Instructions for the task: Copy the data below word for word, starting at the very beginning and ending at the line that contains "[x=86, y=359]".

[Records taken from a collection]
════════════════
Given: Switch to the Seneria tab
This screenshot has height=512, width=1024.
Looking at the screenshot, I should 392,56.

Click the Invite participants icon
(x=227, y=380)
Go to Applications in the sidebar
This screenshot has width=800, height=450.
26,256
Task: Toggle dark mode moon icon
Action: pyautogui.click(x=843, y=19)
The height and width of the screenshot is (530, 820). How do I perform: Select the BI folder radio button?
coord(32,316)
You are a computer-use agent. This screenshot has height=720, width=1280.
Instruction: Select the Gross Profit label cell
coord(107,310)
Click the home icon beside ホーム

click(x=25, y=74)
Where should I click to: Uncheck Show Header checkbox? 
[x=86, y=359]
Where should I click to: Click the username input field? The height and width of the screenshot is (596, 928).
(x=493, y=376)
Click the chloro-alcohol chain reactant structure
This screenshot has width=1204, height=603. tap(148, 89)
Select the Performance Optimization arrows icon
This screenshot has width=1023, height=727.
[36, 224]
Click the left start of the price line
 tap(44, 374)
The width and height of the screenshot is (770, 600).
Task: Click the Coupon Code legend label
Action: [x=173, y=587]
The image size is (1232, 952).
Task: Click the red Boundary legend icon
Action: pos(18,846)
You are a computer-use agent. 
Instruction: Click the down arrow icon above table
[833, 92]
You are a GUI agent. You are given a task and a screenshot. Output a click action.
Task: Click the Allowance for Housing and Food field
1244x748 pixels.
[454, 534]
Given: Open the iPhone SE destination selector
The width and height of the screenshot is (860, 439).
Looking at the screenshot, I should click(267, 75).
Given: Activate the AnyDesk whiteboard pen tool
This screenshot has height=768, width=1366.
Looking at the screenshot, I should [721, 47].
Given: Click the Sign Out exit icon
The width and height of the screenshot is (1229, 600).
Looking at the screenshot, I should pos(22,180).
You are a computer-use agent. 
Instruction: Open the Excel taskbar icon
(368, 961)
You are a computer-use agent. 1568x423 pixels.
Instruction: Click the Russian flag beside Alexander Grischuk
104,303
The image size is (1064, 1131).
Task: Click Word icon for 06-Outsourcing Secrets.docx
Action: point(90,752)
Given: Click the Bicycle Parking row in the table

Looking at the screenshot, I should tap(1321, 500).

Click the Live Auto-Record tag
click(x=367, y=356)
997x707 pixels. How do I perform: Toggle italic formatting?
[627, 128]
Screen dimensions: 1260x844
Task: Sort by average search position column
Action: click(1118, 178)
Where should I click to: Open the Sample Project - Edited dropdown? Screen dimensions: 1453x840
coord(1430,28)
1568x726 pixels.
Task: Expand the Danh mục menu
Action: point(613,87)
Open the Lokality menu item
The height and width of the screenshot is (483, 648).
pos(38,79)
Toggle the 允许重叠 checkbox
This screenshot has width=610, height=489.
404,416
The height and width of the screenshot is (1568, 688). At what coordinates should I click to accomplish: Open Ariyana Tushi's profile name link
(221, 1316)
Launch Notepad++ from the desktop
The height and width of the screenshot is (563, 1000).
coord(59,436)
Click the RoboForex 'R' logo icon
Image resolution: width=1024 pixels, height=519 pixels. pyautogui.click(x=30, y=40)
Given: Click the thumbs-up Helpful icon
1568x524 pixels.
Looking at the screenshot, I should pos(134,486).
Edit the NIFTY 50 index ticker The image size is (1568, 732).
════════════════
Exercise result:
Given: Switch to the Seneria tab
This screenshot has height=512, width=1024.
Looking at the screenshot, I should 392,56.

Click the Invite participants icon
(x=227, y=380)
Go to Applications in the sidebar
This screenshot has width=800, height=450.
26,256
Task: Toggle dark mode moon icon
Action: pyautogui.click(x=843, y=19)
The height and width of the screenshot is (530, 820). How do I perform: Select the BI folder radio button?
coord(32,316)
You are a computer-use agent. This screenshot has height=720, width=1280.
Instruction: Select the Gross Profit label cell
coord(107,310)
Click the home icon beside ホーム

click(x=25, y=74)
Where should I click to: Uncheck Show Header checkbox? 
[x=86, y=359]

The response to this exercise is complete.